This can be viewed as a form of generalized delta method to establish equality of the left-hand side and the right-hand side of Equation (23).

Consequently, Equation (22) can be re-expressed, using the equality in distribution, as

$\sqrt{n} (\hat{θ} - θ_{0}) =^{d} {[I (θ_{0})]}^{- 1} \sqrt{n} \int_{- \infty}^{\infty} (f_{n} (x) - f_{θ_{0}} (x)) \frac{\partial \log f_{θ_{0}} (x)}{\partial θ} d x$ . (24)

Note that

$\int_{- \infty}^{\infty} (f_{n} (x) - f_{θ_{0}} (x)) \frac{\partial \log f_{θ_{0}} (x)}{\partial θ} d x = \int_{- \infty}^{\infty} f_{n} (x) \frac{\partial \log f_{θ_{0}} (x)}{\partial θ} d x$ (25)

as, in general, $\int_{- \infty}^{\infty} f_{θ_{0}} (x) \frac{\partial \log f_{θ_{0}} (x)}{\partial θ} d x = 0$ . Furthermore,

$\sqrt{n} \int_{- \infty}^{\infty} f_{n} (x) \frac{\partial \log f_{θ_{0}} (x)}{\partial θ} d x = \sqrt{n} \int_{- \infty}^{\infty} \frac{\partial \log f_{θ_{0}} (x)}{\partial θ} d F_{n} (x) + o_{p} (1)$ , (26)

where $F_{n} (x)$ is the commonly used sample distribution function. This allows the following representation:

$\sqrt{n} (\hat{θ} - θ_{0}) =^{d} {[I (θ_{0})]}^{- 1} \frac{1}{\sqrt{n}} \sum_{i = 1}^{n} \frac{\partial \log f_{θ_{0}} (x_{i})}{\partial θ}$ . (27)

Therefore, $\sqrt{n} (\hat{θ} - θ_{0}) \overset{L}{\to} N (0, I {(θ_{0})}^{- 1})$ .

For the simulated version, i.e., version S, we can only obtain results for consistency and they will be given in the next section. As for asymptotic normality, we cannot conclude for the time being whether or not conditions of Theorem 7.1 given by Newey and McFadden [23] (pages 2185-2186) for the asymptotic normality of estimators obtained from a non-smooth function can be met. We hope to have more results on this issue in the future and would present them in a subsequent paper. This does not prevent SMHD estimation from being used as an alternative to methods of moments if the primary interests are in point estimation.

■ Data entries:
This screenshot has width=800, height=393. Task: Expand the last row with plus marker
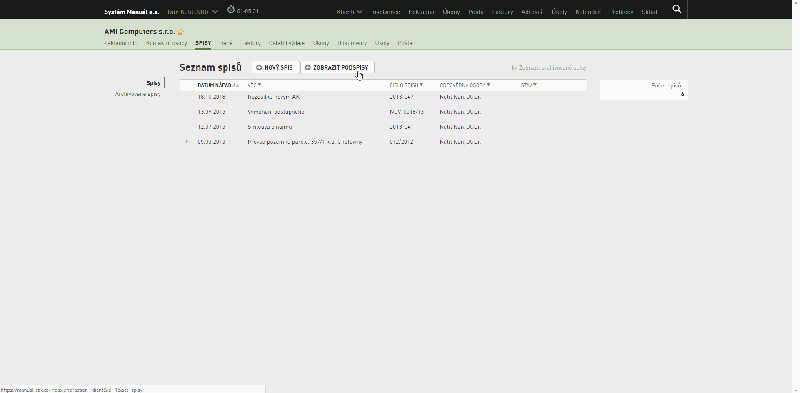click(187, 142)
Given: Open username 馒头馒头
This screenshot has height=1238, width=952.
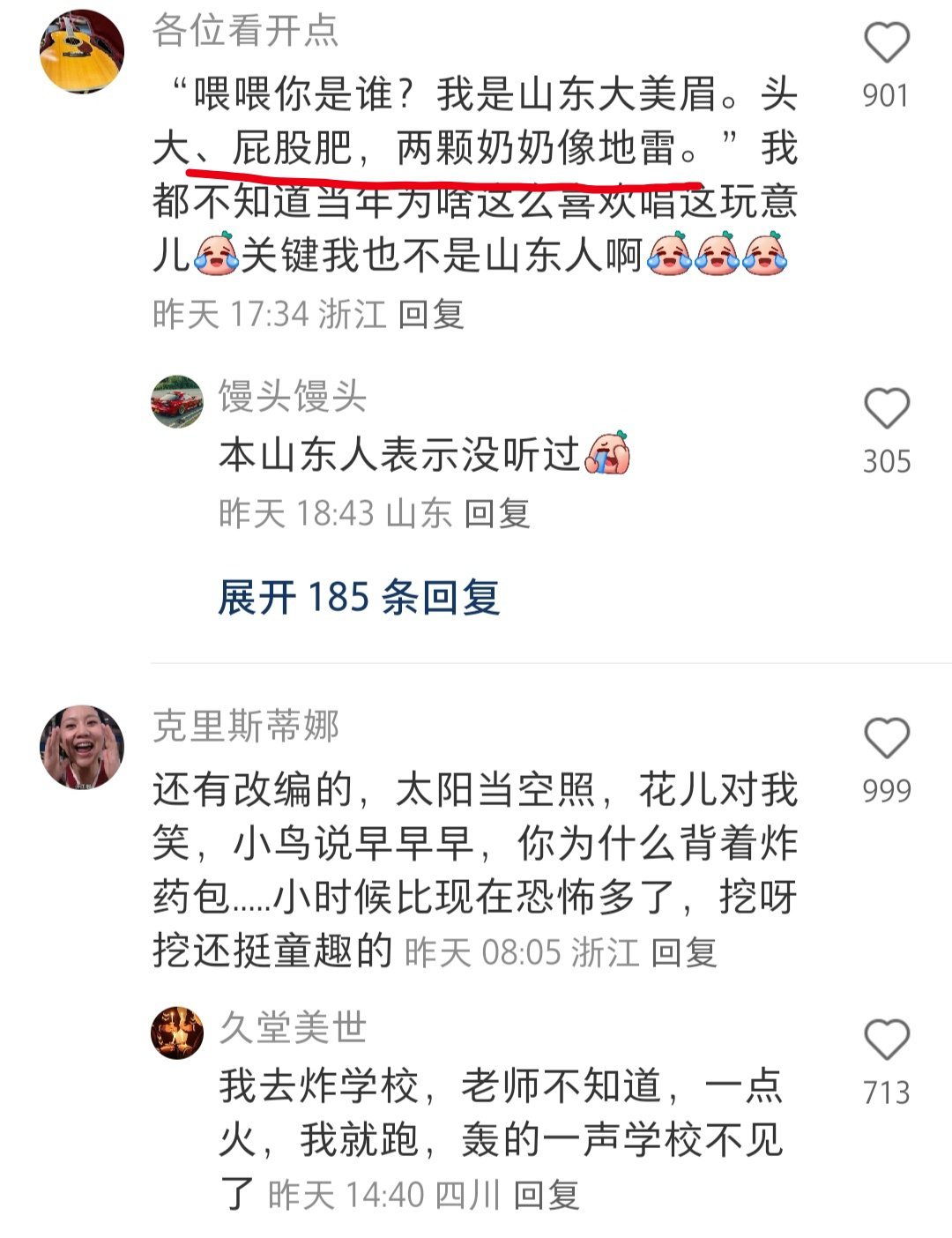Looking at the screenshot, I should [293, 397].
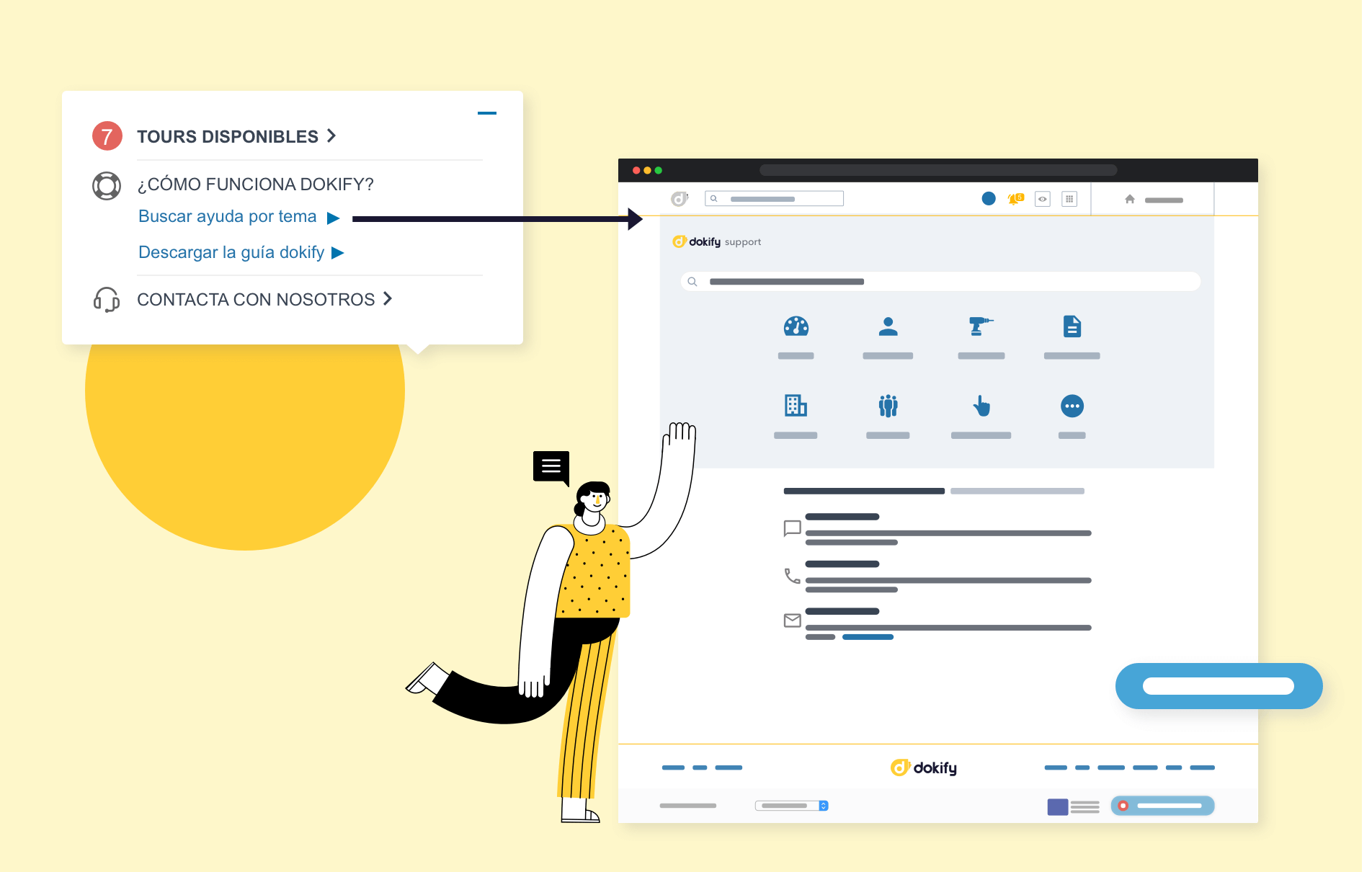Follow the Buscar ayuda por tema link
Image resolution: width=1372 pixels, height=872 pixels.
click(x=228, y=216)
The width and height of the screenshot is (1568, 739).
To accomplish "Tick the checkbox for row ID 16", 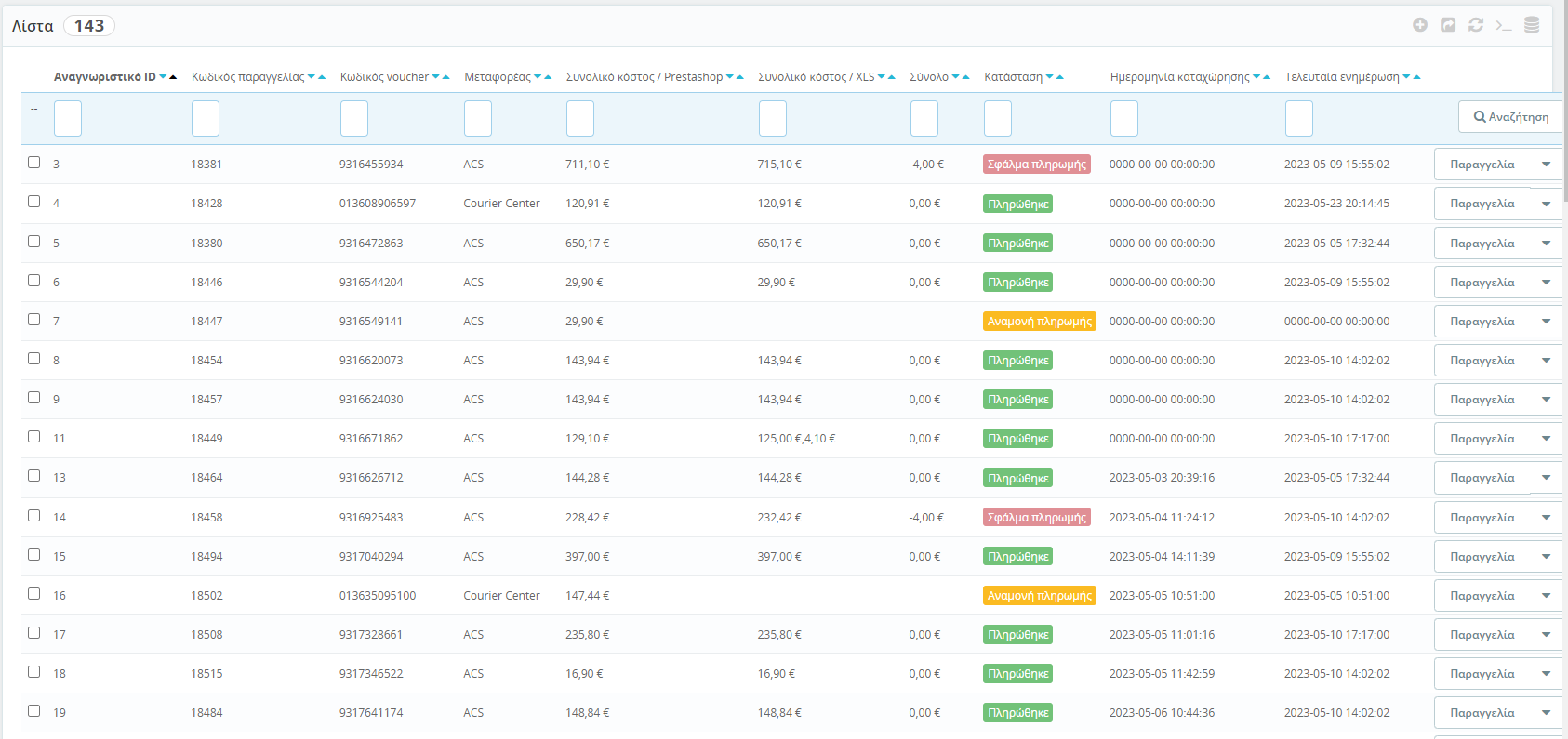I will pyautogui.click(x=34, y=594).
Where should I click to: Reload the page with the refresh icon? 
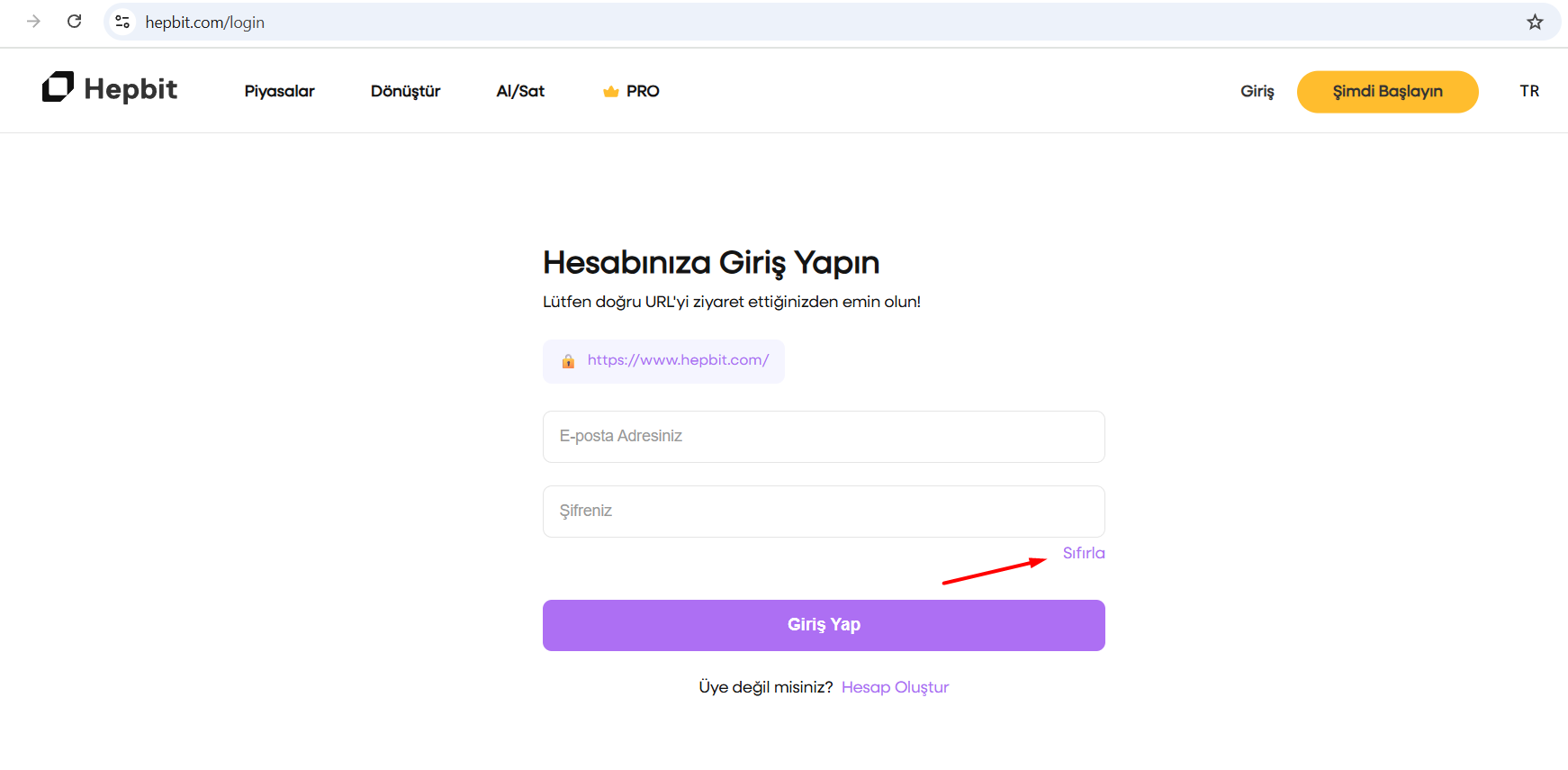(75, 22)

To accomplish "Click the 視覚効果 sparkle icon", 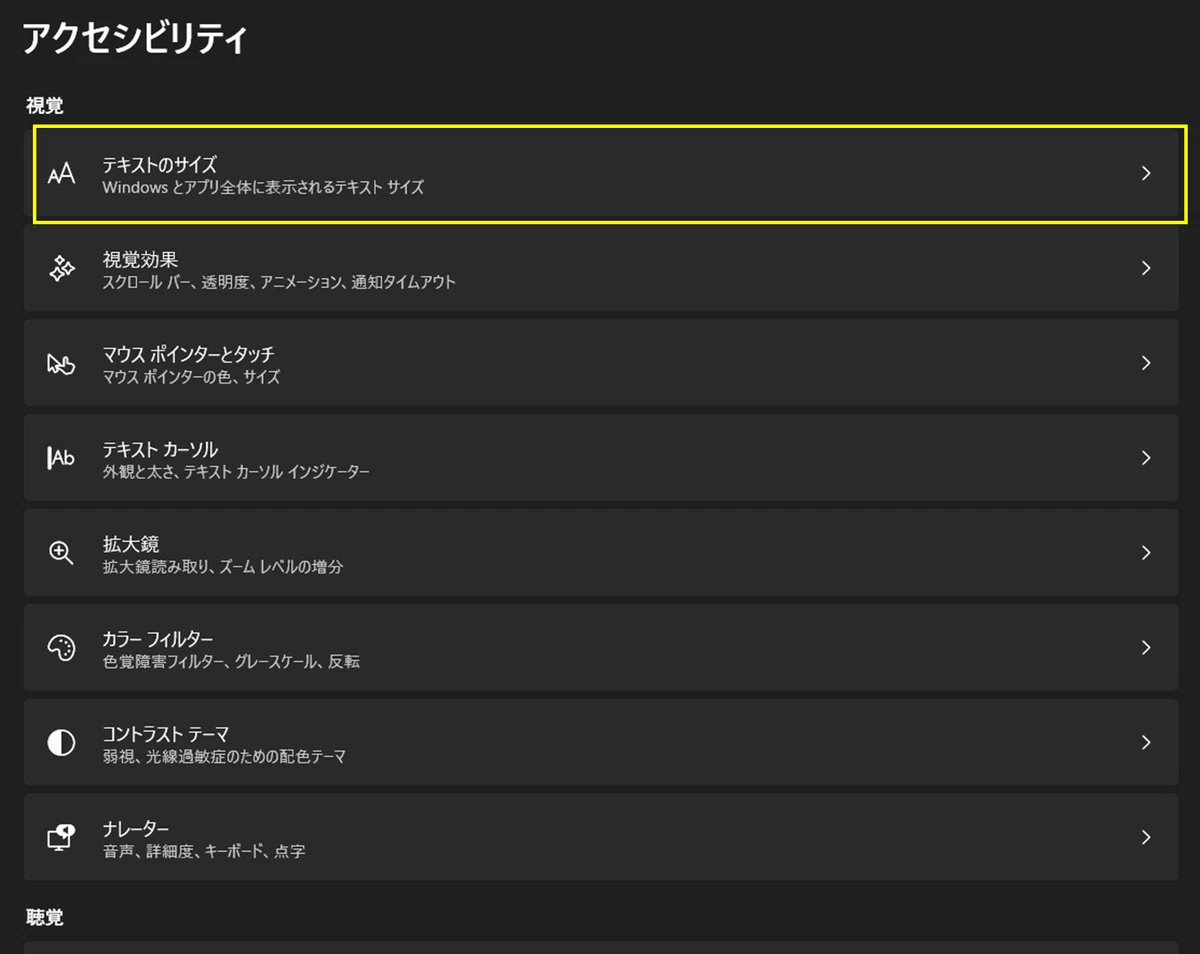I will (61, 268).
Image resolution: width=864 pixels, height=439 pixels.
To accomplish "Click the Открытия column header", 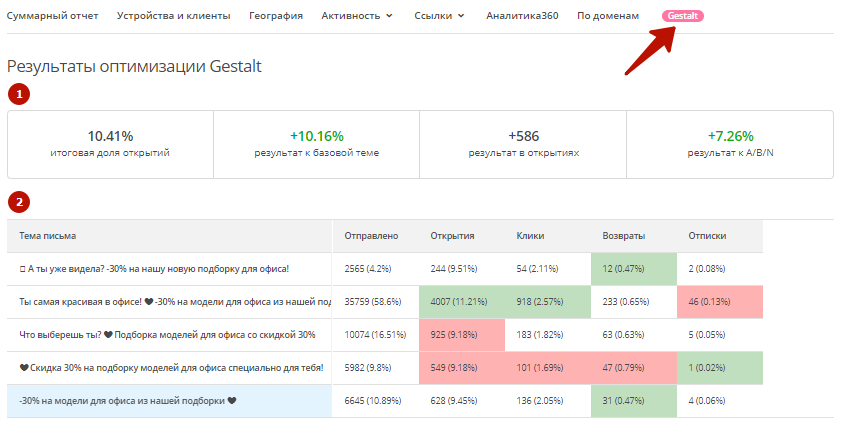I will tap(452, 236).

■ To be done:
(1) In the estimator derivation text, which pages of Newey and McFadden hold Theorem 7.1?
(2) Pick up the estimator derivation text after its final sentence and continue writing it.

■ Task-by-task results:
(1) Pages 2185-2186.

(2)
2.2. Asymptotic Properties of the SMHD Estimators

For version S, we minimize

$Q_{n} (θ) = \int_{- \infty}^{\infty} {({[f_{n} (x)]}^{\frac{1}{2}} - {[f_{θ}^{S} (x)]}^{\frac{1}{2}})}^{2} d x$ . (28)

We recommend using the same seed across different values of $θ$ if possible and the simulated sample size $U = τ n$ such that $U \to \infty$ at the same rate as $n \to \infty$ . These recommendations conform with other simulated methods of inference such as the method of simulated moments as discussed by Davidson and McKinnon [9] (page 284) or simulated quasi-likelihood found in Smith [24] (page S68). The condition of the same seed being used is not necessary for consistency, but it allows $Q_{n} (θ)$ to have the value for each $θ$ fixed each time we want to evaluate $Q_{n} (θ)$ ; otherwise, the values might differ slightly due to the fact that simulations are needed to evaluate $Q_{n} (θ)$ . With the same seed, $Q_{n} (θ)$ behaves like a non-random function with respect to $θ$ .

Let

$‖ G_{n} (θ) ‖ = {(Q_{n} (θ))}^{\frac{1}{2}}$ , (29)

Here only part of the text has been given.